Farm secretary Agricultural business administrator, rural business administrator
Farm secretaries are responsible for the day-to-day running of the business side of farms.
1. Entry requirements
You’ll usually need GCSEs (or equivalent) at grades 9 to 4 (A* to C) in English and maths.
You’ll also need experience of office administration and knowledge of bookkeeping.
It may help if you've lived or worked on a farm.
You could take a college course in secretarial work, business administration, bookkeeping or accounting. You could also take a short course with the Institute of Agricultural Secretaries and Administrators (IAgSA).
Lantra has more information about working in the farming industry.
2. Skills required
- IT skills
- spoken and written communication skills
- organisational skills
- accuracy and attention to detail
3. What you'll do
You’ll be responsible for budgets, accounting, recording and monitoring, and other financial aspects of a farm business.
Your day-to-day duties could include:
- using tailor-made agricultural business software
- keeping records of livestock and crops, to help with planning future crop and stock levels
- applying for government grants and subsidies
- preparing farm business accounts and tax returns
- dealing with wages and personnel records
- costing, ordering and paying for equipment and supplies
- typing, filing and other general administrative tasks
- keeping up to date with farming, health and safety and tax laws
You might work full-time on a large farm or estate as a resident secretary, or you could be a freelance mobile secretary for more than one farm.

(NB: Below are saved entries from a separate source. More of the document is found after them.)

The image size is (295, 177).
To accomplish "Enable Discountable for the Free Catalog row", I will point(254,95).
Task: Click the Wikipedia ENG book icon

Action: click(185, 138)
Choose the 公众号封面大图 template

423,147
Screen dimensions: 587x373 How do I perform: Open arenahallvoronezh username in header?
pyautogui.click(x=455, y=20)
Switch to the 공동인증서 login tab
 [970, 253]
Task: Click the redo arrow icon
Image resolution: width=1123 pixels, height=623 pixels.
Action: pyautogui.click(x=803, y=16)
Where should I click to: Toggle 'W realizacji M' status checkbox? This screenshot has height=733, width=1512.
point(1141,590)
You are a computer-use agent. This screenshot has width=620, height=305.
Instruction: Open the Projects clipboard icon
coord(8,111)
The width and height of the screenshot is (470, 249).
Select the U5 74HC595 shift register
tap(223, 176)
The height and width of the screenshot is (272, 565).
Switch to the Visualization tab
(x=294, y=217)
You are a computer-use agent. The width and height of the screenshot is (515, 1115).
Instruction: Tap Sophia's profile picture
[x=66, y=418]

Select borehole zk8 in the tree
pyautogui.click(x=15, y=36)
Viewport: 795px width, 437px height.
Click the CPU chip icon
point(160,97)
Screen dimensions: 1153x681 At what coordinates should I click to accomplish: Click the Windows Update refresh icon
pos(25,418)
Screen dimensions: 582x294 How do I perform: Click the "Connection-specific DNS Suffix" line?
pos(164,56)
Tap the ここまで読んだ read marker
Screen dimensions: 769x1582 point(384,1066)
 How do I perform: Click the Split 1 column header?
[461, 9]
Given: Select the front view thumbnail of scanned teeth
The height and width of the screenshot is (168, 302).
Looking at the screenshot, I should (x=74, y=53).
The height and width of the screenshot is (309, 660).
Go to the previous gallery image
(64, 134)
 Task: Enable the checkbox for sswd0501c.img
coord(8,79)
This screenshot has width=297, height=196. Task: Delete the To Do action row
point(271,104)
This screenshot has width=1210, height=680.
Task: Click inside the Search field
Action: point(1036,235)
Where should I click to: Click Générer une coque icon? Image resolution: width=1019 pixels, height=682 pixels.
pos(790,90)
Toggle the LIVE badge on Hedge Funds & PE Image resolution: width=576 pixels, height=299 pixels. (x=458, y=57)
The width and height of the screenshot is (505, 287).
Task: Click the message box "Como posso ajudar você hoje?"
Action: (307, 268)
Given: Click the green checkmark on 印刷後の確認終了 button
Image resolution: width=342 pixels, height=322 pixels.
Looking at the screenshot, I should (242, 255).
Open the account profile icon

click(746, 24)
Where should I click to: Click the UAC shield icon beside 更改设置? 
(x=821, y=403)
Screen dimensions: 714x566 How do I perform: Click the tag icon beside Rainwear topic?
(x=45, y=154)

Starter: £16,000 to £24,000
Experienced: £24,000 to £30,000
Highly Experienced: Up to £37,000
You may earn less working as a resident farm secretary, but get free living accommodation or other benefits.
These figures are a guide.
5. Working hours, patterns and environmentYou’ll usually work Monday to Friday 9am to 5pm. Part-time or freelance work for more than one employer is more common.
You'll need your own transport if you’re a mobile farm secretary, to travel between employers.
6. Career path and progressionWith experience, you could become a farm manager.
You could also move into other types of rural business, like stables or countryside management, or use your business and administrative skills in other industries.